▶ [Instructions for the task]: Where an entry contains a picture, omit the picture and repeat the rest exactly.

▶ [Entries provided]:
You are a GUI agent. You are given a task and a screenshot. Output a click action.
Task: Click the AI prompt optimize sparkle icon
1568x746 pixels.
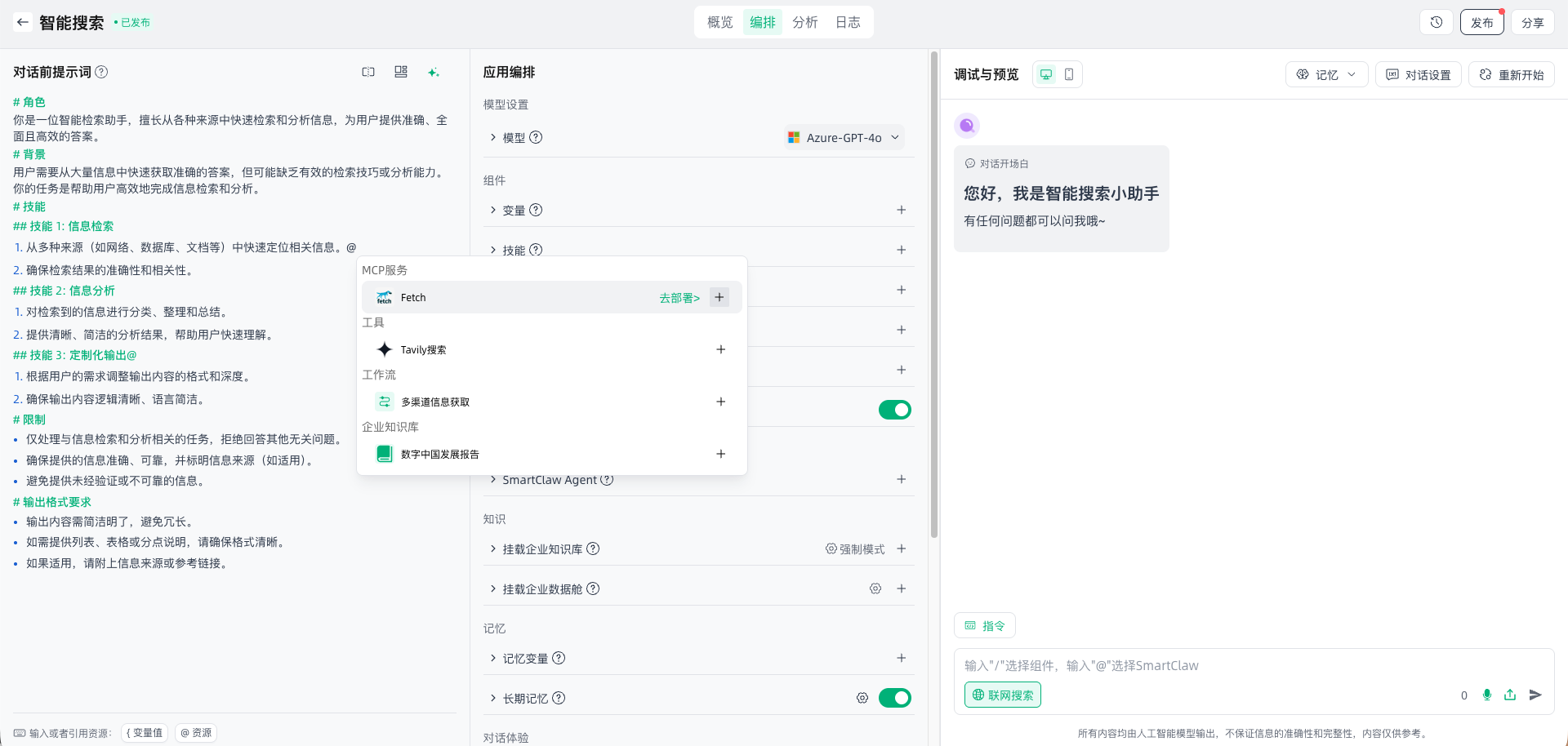pos(433,73)
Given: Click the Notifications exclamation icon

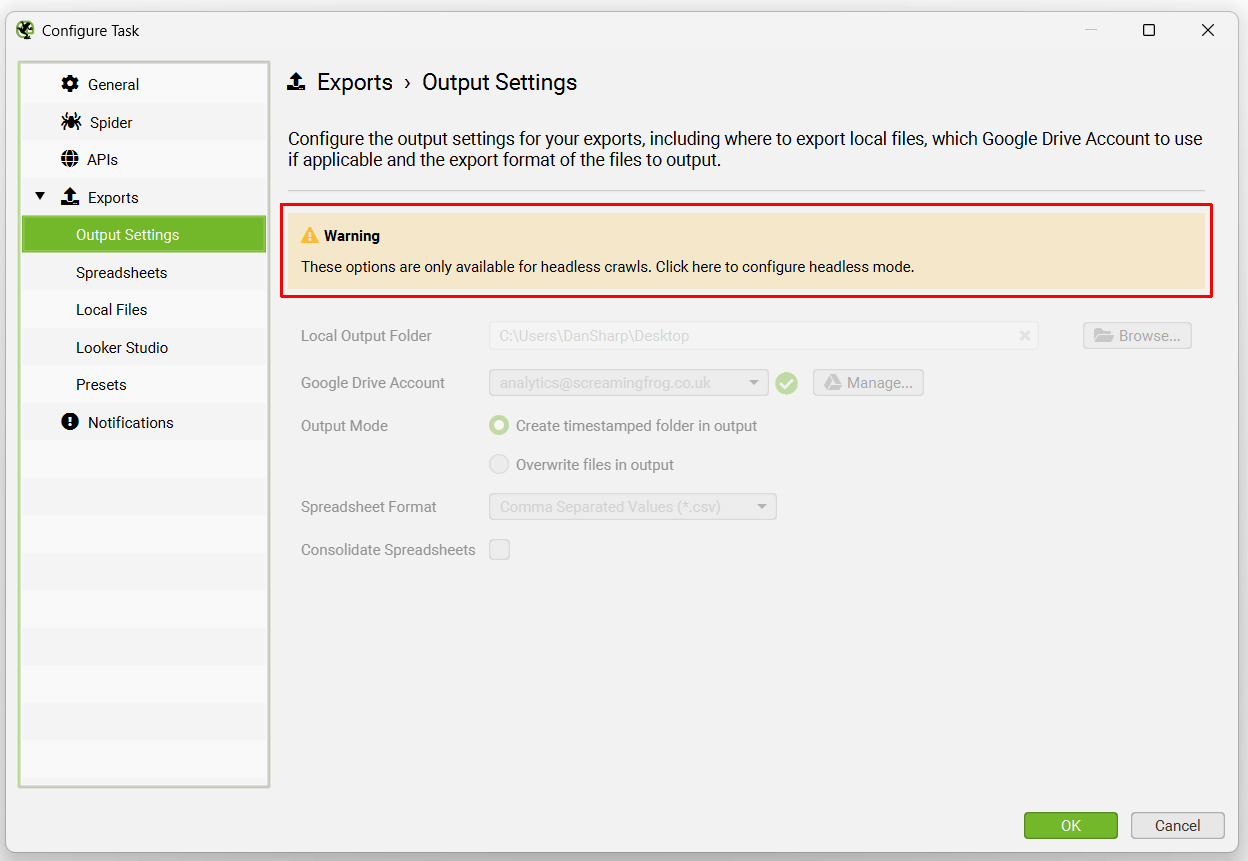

▶ [Exercise output]:
You are a GUI agent. You are given a task and a screenshot. Output a click action.
Task: Click the AI prompt optimize sparkle icon
1568x746 pixels.
pos(433,73)
Given: Click the Notifications exclamation icon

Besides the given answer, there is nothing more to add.